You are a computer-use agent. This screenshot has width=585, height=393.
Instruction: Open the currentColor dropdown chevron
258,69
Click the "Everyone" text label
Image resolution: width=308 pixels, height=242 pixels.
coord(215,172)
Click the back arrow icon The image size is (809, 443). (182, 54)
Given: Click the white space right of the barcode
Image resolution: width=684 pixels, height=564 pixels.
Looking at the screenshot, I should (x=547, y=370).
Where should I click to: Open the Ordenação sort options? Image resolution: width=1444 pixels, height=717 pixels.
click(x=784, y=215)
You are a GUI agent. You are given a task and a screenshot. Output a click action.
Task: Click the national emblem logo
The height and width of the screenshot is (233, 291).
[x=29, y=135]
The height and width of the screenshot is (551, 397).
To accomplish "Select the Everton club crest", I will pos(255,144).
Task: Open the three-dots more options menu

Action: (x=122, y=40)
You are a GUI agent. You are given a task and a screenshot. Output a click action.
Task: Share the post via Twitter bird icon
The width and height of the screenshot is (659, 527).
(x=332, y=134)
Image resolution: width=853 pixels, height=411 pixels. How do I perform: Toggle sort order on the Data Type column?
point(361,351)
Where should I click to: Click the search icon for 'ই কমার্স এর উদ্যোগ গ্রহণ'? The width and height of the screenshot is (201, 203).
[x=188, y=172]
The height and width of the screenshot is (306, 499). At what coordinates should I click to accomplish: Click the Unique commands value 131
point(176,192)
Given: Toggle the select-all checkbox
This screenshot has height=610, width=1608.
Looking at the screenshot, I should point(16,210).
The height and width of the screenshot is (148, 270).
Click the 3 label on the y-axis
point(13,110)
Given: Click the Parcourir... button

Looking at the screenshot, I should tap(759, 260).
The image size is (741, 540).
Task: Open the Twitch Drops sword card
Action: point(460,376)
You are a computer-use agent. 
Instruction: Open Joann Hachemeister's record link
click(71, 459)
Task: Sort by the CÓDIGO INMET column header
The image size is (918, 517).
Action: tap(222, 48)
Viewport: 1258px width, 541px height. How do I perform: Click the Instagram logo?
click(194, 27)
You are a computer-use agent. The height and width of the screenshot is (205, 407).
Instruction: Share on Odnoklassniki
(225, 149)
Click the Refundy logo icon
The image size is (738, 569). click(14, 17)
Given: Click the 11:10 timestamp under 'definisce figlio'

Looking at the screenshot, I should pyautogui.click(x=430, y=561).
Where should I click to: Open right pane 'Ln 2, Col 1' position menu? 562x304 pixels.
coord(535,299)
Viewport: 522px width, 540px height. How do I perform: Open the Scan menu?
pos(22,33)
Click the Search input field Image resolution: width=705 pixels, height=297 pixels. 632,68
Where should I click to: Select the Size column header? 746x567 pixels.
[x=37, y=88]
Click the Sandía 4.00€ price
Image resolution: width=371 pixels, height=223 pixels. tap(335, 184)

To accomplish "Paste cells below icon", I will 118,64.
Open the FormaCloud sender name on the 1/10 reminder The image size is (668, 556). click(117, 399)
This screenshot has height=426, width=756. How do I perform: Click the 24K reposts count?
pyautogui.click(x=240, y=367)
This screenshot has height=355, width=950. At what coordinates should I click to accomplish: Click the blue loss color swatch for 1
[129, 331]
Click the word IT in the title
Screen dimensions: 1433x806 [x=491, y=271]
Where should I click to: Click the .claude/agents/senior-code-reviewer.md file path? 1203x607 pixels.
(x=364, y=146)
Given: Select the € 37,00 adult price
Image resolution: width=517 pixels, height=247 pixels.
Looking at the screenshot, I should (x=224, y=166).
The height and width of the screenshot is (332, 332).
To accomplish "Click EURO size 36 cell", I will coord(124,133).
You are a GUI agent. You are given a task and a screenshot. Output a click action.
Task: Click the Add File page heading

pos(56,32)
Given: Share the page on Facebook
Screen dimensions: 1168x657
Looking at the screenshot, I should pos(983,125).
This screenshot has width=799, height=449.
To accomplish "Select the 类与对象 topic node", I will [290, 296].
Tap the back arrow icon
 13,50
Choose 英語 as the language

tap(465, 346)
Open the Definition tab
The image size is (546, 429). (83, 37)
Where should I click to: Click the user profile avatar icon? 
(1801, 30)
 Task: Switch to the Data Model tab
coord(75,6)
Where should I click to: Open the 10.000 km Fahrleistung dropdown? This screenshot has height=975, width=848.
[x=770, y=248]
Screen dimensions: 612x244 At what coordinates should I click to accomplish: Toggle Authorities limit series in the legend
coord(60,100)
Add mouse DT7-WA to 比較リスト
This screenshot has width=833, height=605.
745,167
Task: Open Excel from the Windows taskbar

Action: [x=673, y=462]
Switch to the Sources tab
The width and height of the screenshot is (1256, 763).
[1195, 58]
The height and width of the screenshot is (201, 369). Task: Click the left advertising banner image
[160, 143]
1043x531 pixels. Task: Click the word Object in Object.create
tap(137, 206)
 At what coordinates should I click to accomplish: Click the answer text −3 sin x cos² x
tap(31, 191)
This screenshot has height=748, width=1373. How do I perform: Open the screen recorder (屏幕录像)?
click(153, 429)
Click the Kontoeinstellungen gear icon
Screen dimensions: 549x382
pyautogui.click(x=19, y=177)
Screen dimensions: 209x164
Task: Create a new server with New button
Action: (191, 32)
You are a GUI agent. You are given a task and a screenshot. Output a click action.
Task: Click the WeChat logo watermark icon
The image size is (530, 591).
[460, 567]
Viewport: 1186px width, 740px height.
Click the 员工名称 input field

^^^^^^^^

Assignment:
Which lines of the material above hold the string "will"? Pull them out.

Response area:
To accomplish "Select the Everton club crest", I will pos(255,144).
To accomplish "Paste cells below icon", I will 118,64.
To accomplish "Click EURO size 36 cell", I will coord(124,133).
To accomplish "Select the 类与对象 topic node", I will [290, 296].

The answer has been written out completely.